Co-Administration with Other Drugs: Tenofovir should not be administered concurrently with emtricitabine and tenofovir combination or adefovir dipivoxil.
Lactic Acidosis/Severe Hepatomegaly with Steatosis: Though the risk of occurrence of lactic acidosis is low for tenofovir, treatment should be suspended in any patient who develops lactic acidosis or hepatotoxicity.
Exacerbation of Hepatitis After Discontinuation of Treatment: Discontinuation of tenofovir therapy may be associated with severe acute exacerbations of hepatitis. Monitor liver function tests every 3 months, and viral and serological markers of hepatitis B every 3-6 months. Discontinue if deterioration in liver function, hepatic steatosis, progressive hepatomegaly or unexplained lactic acidosis. Recurrent hepatitis may occur on discontinuation.

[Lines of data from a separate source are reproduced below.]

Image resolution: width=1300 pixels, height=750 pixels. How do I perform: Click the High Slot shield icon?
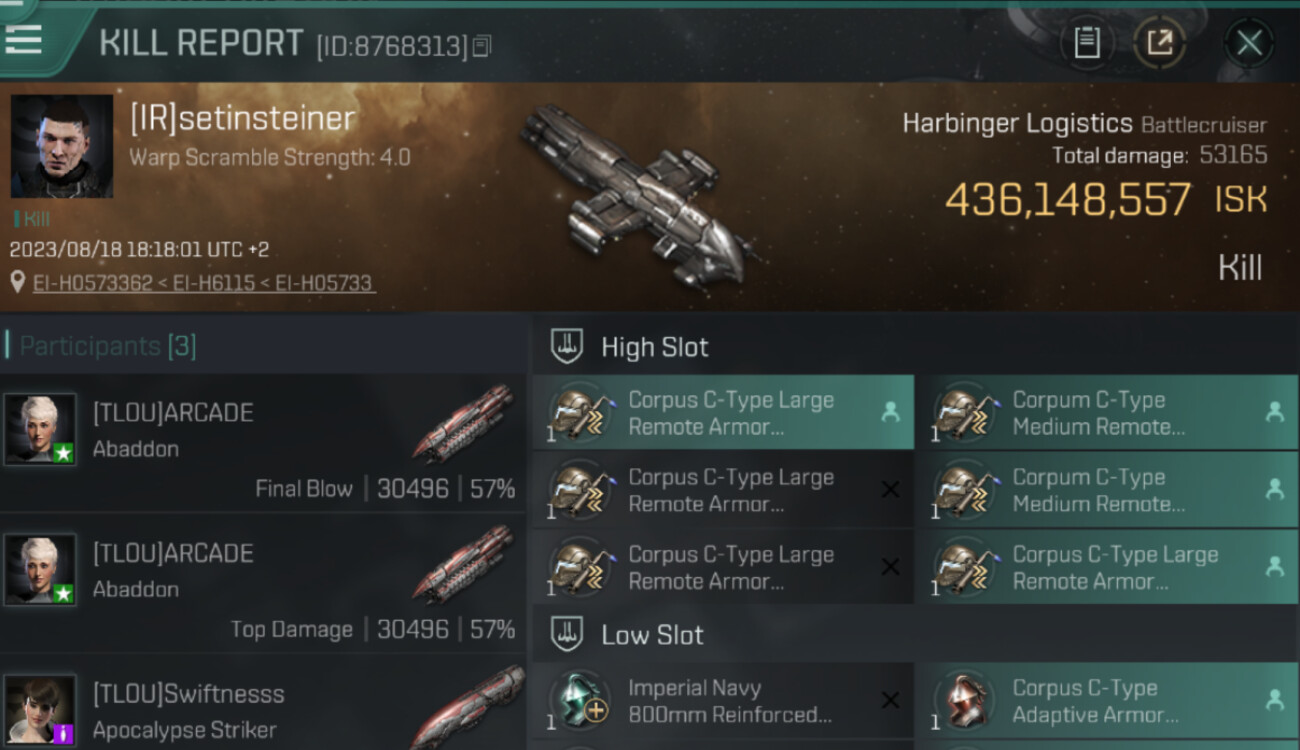click(567, 346)
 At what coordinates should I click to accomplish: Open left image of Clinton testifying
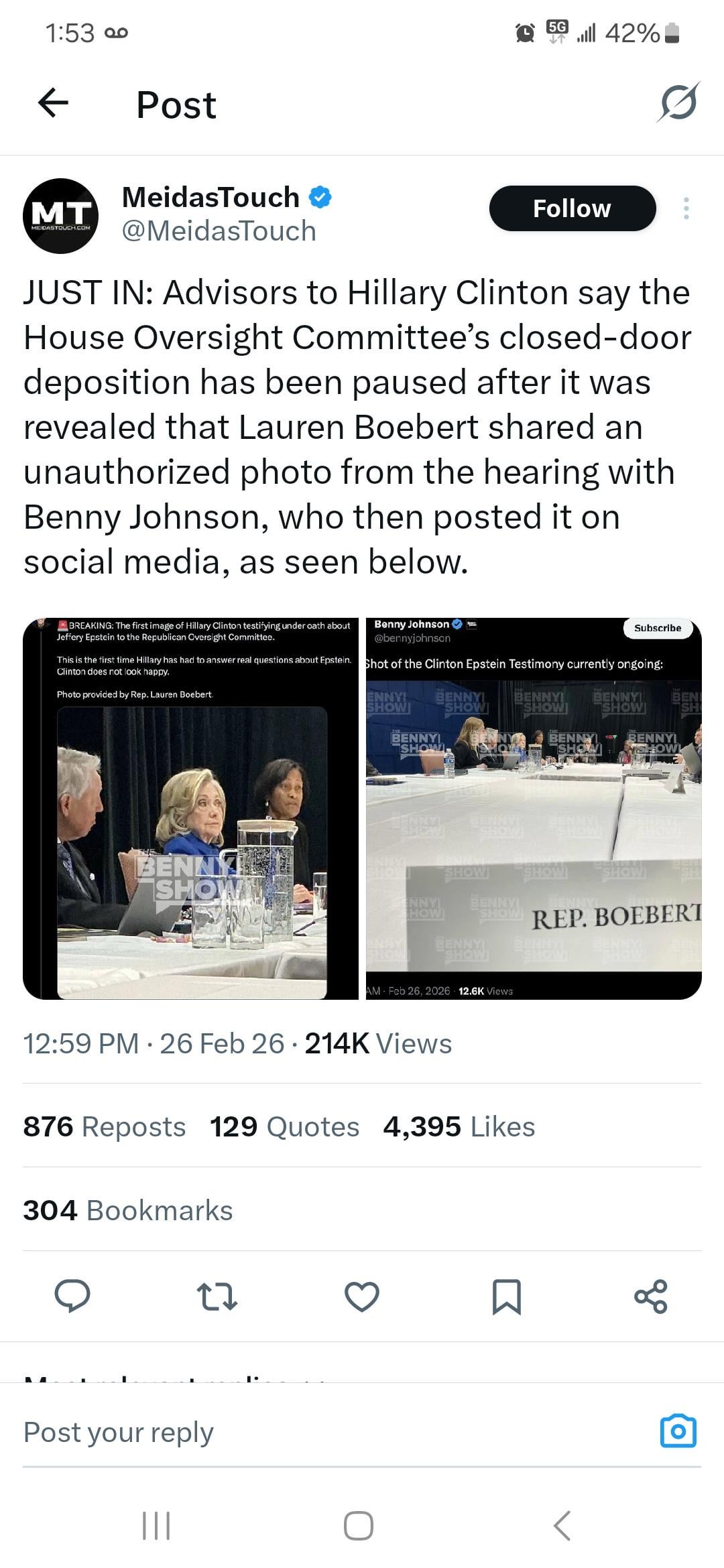(191, 808)
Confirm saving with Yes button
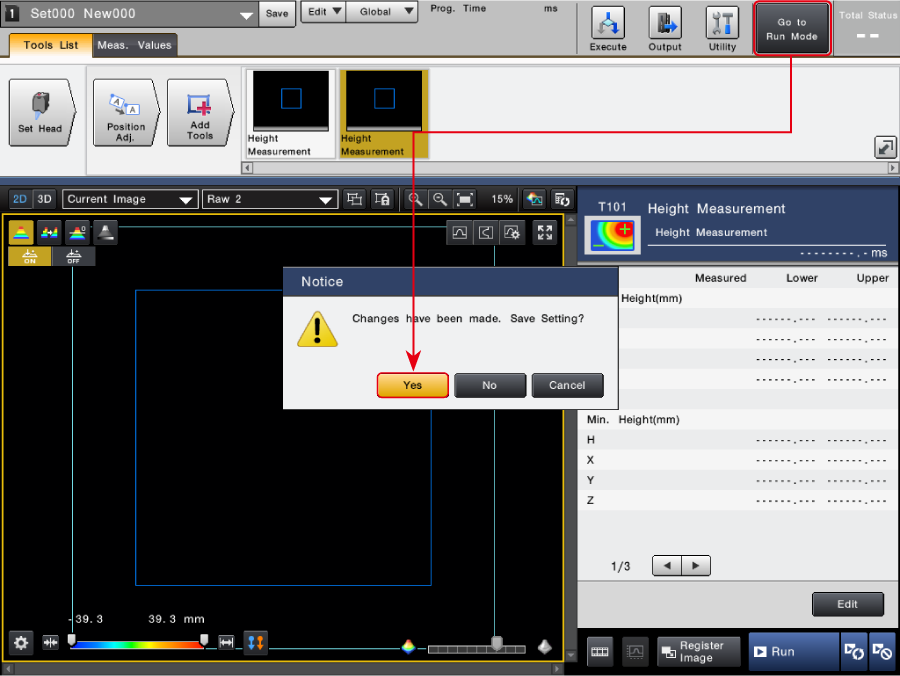 [x=412, y=385]
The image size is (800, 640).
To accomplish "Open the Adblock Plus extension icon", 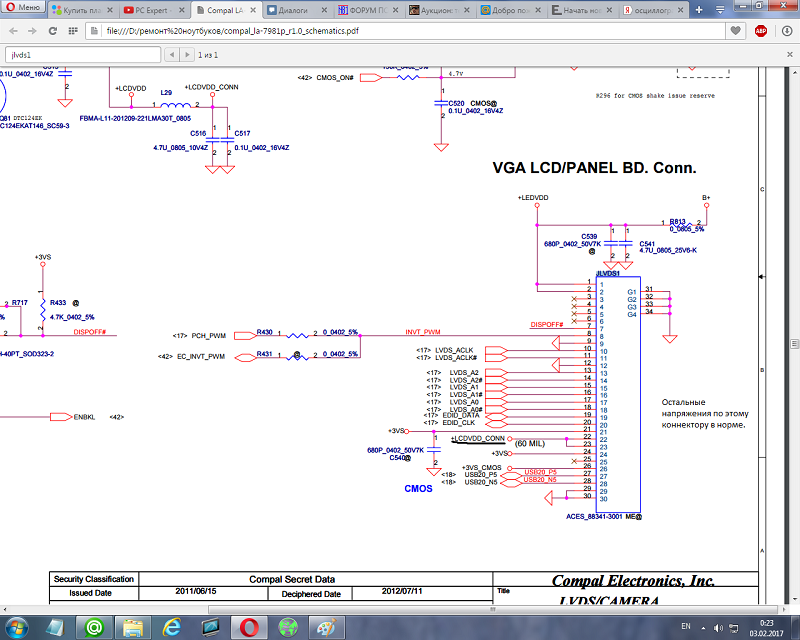I will point(761,31).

Use in pregnancy: Pregnancy Category B. There are no adequate and well-controlled studies in pregnant women. Tenofovir should be used during pregnancy only if the potential benefit justifies the potential risk to the fetus.
Use in lactation: It is not known whether it is excreted in human milk. Mothers should be instructed not to breastfeed if they are receiving tenofovir.
Use in children: The use of tenofovir is not recommended for pediatric patients.
Use in the elderly: In general, dose selection for the elderly patient should be cautious, keeping in mind the greater frequency of decreased hepatic, renal or cardiac function, and of concomitant disease or other drug therapy.